The term jackpot comes from a poker variation that was popular in the Wild West in which no one could open the betting unless they had a pair of jacks or better. So, the pots grew and grew and the term jackpot soon took on the more modern meaning of winning a large prize.
What is an Idiom?
Idioms are connected to slang. They are terms and phrases that people use in everyday conversation. Slang is often more short-lived. If a slang phrase becomes standard it then can become an idiom. If people overuse idioms that came to a language through slang, it loses the sense of acceptance that took it from slang to idiom and becomes a cliché.
Cliches are the death knell of writers while idiom is the spice of any language.

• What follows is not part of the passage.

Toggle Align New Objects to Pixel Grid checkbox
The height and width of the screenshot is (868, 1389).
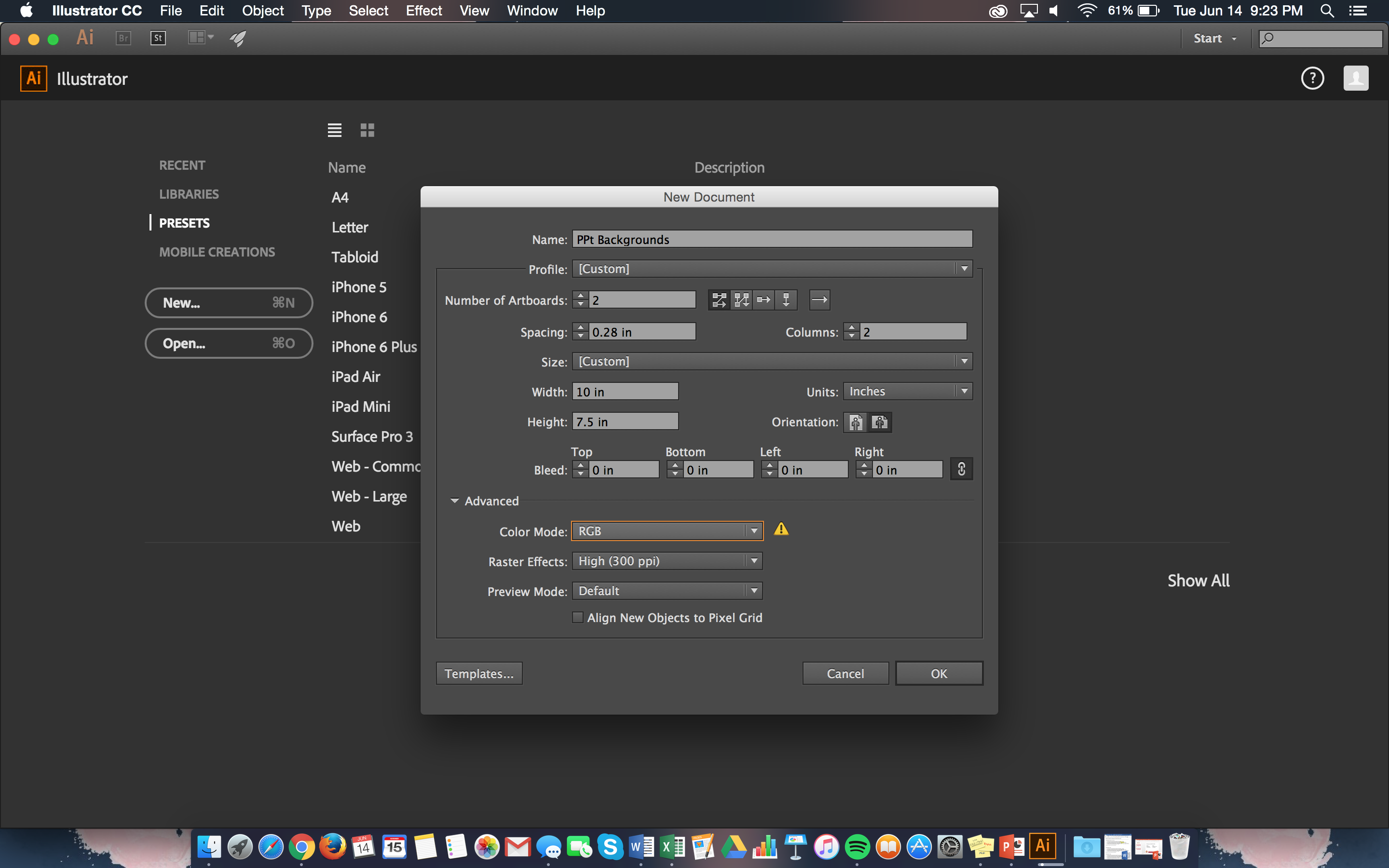[577, 617]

The most difficult part of most languages to learn is the idioms the native speakers use in everyday conversation.
As such, there are many different sets of idioms in English since there are many countries where English is the native language and a few where English is a lingua franca. An American who relocates to Australia, for example, has to relearn English as Aussie English differs from American English in both vocabulary and idiom!
Hit the Jackpot
We should start with this idiom since jackpots are prominent games at Jackpot Capital. You can hit the jackpot in many ways. For instance, if you buy an asset at the low and sell at the high you may feel that you have hit the jackpot.
Happily married people feel that they both hit the jackpot when they married each other. A new college graduate who applies for a high-level job along with possibly 100 others hits the jackpot if they get the job.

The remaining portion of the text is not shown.